Will amber make my room look brighter?+
Yes, in a warm way. With an LRV around 59 it reflects more than half the light that hits it, so the room stays bright — but the reflected light carries a golden cast. That is the appeal: it brightens like sunshine rather than like white paint. If you want neutral brightness, amber is the wrong tool.
Can I get the exact #ffbf00 hex as wall paint?+
Not exactly — that hex is a digital reference, and a backlit screen produces a glow paint physically cannot. A store can mix an amber matched to that target, and it will land very close, but the painted version reads a touch softer and deeper. Always judge a real painted sample in your room, not the screen.
What trim color goes with amber walls?+
A creamy warm white is the most reliable pick — it keeps the scheme cohesive and lets the gold feel rich. Bright cool white gives sharper, more modern contrast but can make amber look brassy. Stained wood trim also works well, since amber and warm wood come from the same family.

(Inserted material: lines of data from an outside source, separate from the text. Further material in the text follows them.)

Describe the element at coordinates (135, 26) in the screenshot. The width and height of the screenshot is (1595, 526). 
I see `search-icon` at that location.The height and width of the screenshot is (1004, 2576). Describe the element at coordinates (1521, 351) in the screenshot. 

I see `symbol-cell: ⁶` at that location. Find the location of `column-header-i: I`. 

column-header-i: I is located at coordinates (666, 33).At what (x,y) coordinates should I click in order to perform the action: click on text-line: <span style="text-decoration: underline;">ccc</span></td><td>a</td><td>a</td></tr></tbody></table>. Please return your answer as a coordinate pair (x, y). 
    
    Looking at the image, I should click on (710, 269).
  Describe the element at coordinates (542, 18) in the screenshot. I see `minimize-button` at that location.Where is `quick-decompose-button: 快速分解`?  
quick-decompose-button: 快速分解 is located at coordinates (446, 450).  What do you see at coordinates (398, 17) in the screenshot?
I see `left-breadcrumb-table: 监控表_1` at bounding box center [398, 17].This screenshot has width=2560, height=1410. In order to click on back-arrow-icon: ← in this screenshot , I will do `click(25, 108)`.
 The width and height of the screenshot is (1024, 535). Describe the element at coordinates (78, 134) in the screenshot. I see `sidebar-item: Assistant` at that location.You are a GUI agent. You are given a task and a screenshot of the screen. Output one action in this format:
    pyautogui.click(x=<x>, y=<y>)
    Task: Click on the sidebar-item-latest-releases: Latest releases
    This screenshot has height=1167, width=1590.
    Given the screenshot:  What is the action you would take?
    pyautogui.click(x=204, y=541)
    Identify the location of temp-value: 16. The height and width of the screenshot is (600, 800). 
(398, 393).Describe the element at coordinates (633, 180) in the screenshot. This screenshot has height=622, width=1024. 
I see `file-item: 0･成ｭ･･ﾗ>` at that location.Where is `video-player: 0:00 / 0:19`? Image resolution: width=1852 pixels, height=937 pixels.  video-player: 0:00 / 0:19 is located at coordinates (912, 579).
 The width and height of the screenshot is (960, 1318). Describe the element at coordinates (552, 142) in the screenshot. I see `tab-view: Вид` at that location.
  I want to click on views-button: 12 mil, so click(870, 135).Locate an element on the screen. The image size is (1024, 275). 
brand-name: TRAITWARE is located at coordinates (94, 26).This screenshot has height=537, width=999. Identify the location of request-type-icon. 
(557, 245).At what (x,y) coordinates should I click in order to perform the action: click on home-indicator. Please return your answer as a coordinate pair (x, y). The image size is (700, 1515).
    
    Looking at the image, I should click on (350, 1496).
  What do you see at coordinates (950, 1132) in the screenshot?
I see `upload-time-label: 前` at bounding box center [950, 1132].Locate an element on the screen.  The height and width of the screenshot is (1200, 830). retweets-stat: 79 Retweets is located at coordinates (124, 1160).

How do I keep amber from looking like mustard?+
Watch the undertone when you sample. Ambers that lean brown drift toward mustard, especially under dim warm bulbs at night. Pick a sample that stays clearly golden in evening light, paint a big swatch, and check it after dark before committing. If it muddies, ask the counter for a cleaner, slightly brighter mix.
Does amber work in a north-facing room?+
It is one of the best choices for one. North light is cool and gray, and amber supplies the warmth the windows never deliver, so the room reads cozy instead of cold. Just confirm with a sample that your specific mix does not go flat or olive in that cooler light — some golds need extra saturation to hold up.